Hannah escreveu que esperava encontrar um
homem monstruoso, responsável por crimes monstruosos: o embarque de
vítimas do nazismo em trens rumo à morte nos campos de concentração. No
entanto, ela se deparou com um ser humano medíocre, mero burocrata da
máquina genocida comandada por Hitler. A grande culpa de Eichmann,
segundo ela, foi demitir-se do direito de pensar.
Hannah pôs o
dedo na ferida. Muitos de nós julgamos que são pessoas sem coração,
frias, incapazes de um gesto de generosidade os corruptos que embolsam
recursos públicos, os carcereiros que torturam presos em delegacias e
presídios, os policiais que primeiro espancam e depois perguntam, os
médicos que deixam morrer um paciente sem dinheiro para custear o
tratamento. É o que mostram os filmes cujos personagens são “do mal”.
Na
realidade, o mal é também cometido por pessoas que não fariam feio se
convidadas para jantar com a rainha Elizabeth II, como Raskólnikov,
personagem de Doistoiévski em “Crime e castigo”. Gente que, no exercício
de suas funções, se demite do direito de pensar, como fez Eichmann.
Elas
não vestem apenas a camisa do serviço público, da empresa, da
corporação (Igreja, clube, associação etc.) no qual trabalham ou
frequentam.
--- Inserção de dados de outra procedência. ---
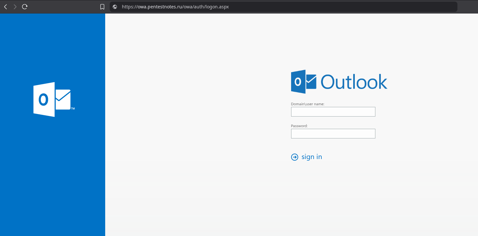Click the "sign in" text link
Image resolution: width=478 pixels, height=236 pixels.
click(311, 157)
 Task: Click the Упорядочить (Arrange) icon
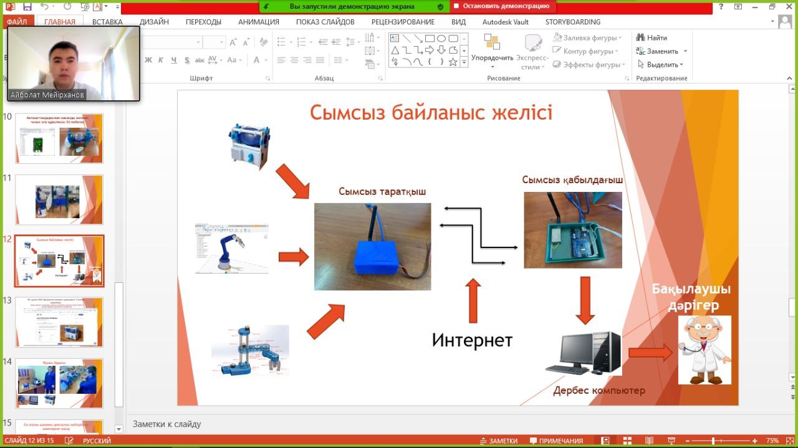coord(492,42)
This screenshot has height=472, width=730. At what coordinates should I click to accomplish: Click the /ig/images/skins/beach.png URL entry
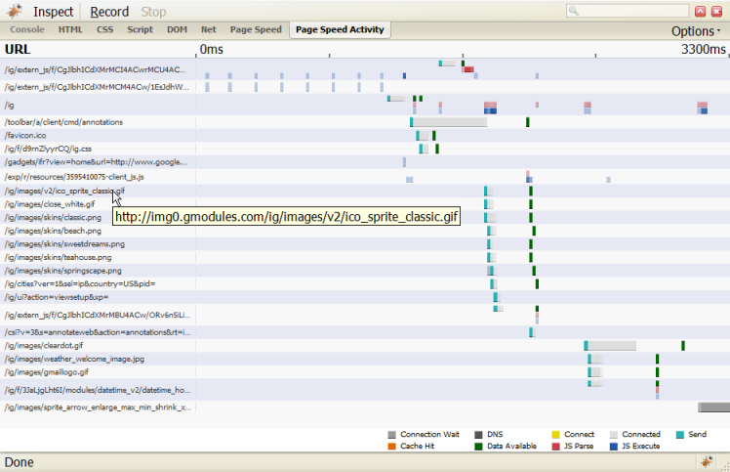click(x=53, y=231)
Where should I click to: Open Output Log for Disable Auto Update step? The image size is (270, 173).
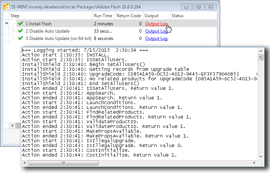tap(156, 31)
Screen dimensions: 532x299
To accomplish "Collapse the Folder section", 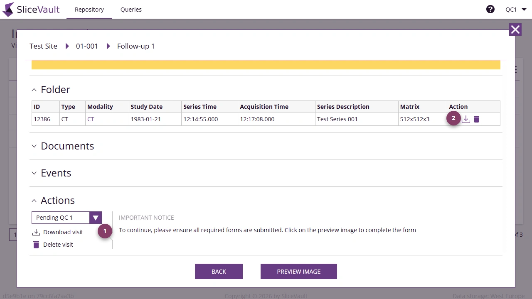I will pos(34,90).
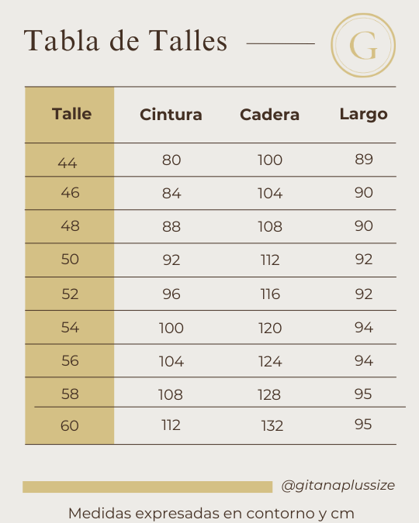This screenshot has width=419, height=523.
Task: Click size 60 in the Talle column
Action: click(x=70, y=426)
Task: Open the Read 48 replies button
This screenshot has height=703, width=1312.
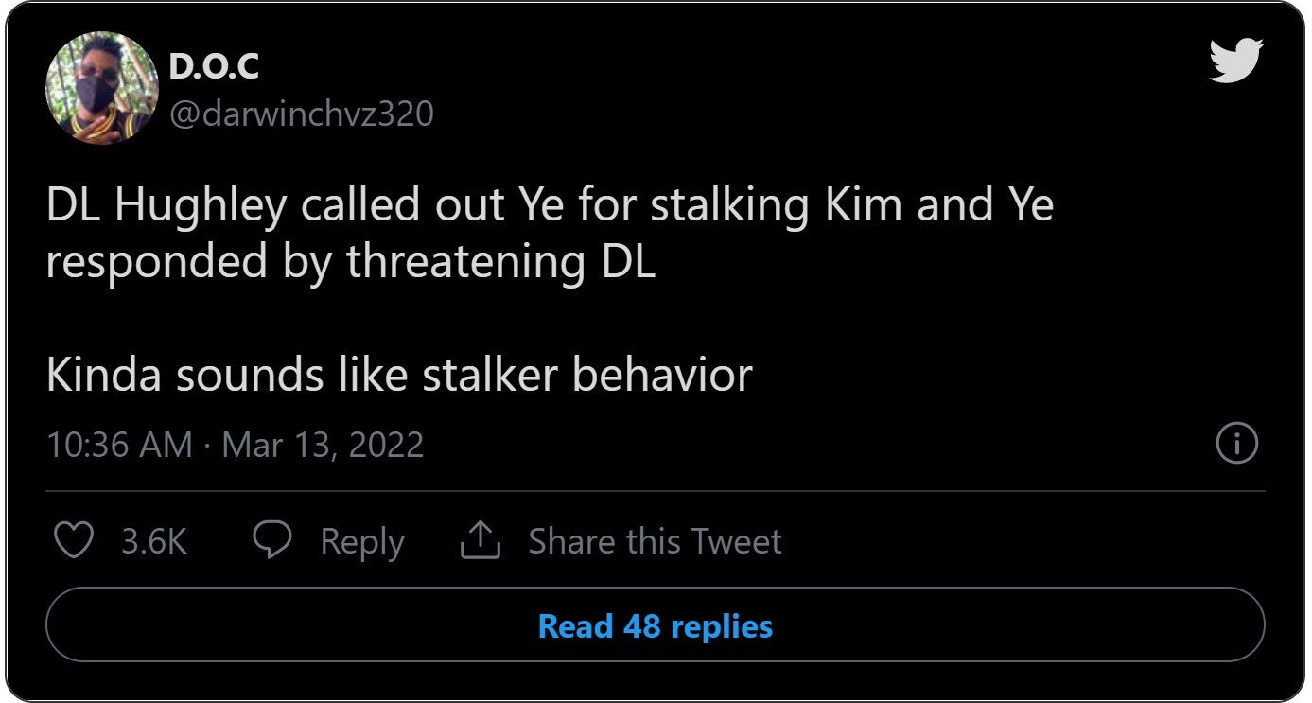Action: point(655,625)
Vestem também a pele. São incapazes de juízo crítico frente a
seus superiores, de discernimento nas ordens que recebem, de dizer
“não” a quem estão hierarquicamente submetidas.
Lembro de
“Pudim”, um dos mais notórios torturadores do DEOPS de São Paulo,
vinculado ao Esquadrão da Morte chefiado pelo delegado Fleury. Ele foi
incumbido de transportar o principal assessor de Dom Helder Camara,
monsenhor Marcelo Carvalheira (que mais tarde viria a ser arcebispo de
João Pessoa), do cárcere de São Paulo ao DOPS de Porto Alegre, onde
seria solto.
Antes de pegar a estrada, a viatura parou à porta
de uma casa de classe média baixa, em um bairro da capital paulista.
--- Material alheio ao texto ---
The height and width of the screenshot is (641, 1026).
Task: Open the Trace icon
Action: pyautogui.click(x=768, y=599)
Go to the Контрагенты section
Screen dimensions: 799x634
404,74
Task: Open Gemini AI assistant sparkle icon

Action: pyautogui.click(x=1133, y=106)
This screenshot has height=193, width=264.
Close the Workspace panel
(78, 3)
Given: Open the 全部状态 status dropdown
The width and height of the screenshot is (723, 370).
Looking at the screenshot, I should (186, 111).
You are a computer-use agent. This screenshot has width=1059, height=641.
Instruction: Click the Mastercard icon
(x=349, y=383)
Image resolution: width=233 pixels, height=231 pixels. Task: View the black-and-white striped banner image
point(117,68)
Marcelo temeu por sua vida, julgou funcionar ali um centro clandestino
de tortura e extermínio. Surpreendeu-se ao se deparar com uma cena
bizarra: a mulher e os filhos pequenos de “Pudim” em torno da mesa
preparada para o lanche. O preso ficou estarrecido ao ver o torturador
como afetuoso pai e esposo...
Uma das áreas em que as pessoas
mais se demitem do direito de pensar é a política. Em nome da ambição de
galgar os degraus do poder, de manter uma função pública, de usufruir
da amizade de poderosos, muitos abdicam do pensamento crítico, engolem a
seco abusos de seus superiores, fazem vista grossa à corrupção, se
abrem em sorrisos para quem, no íntimo, desprezam.
Essa a
banalidade do mal. Muitas vezes ele resulta da omissão, não da
transgressão. Quem cala consente. Ou do rigoroso cumprimento de ordens
que, em última instância, violam a ética e os direitos humanos.
Assim,
o mal viceja graças ao caráter invertebrado de subalternos que, como
Eichmann, julgam que não podem ser punidos pelo genocídio de 6 milhões
de pessoas, pois apenas cuidavam de embarcá-las nos trens, sem que elas
tivessem noção de que seriam levadas como gado ao matadouro das câmaras
de gás.
Dois exemplos da grandiosidade do bem temos, hoje, em
Edward Snowden, o jovem estadunidense de 29 anos que ousou denunciar a
assombrosa máquina de espionagem do governo dos EUA, capaz de violar a
privacidade de qualquer usuário da internet, e no soldado Bradley
Manning, de 25, que divulgou para o WikiLeaks 700 mil documentos
sigilosos sobre a atuação criminosa da Casa Branca nas guerras do Iraque
e do Afeganistão.
Frei Betto é escritor, autor de “Calendário do Poder” (Rocco), entre outros livros.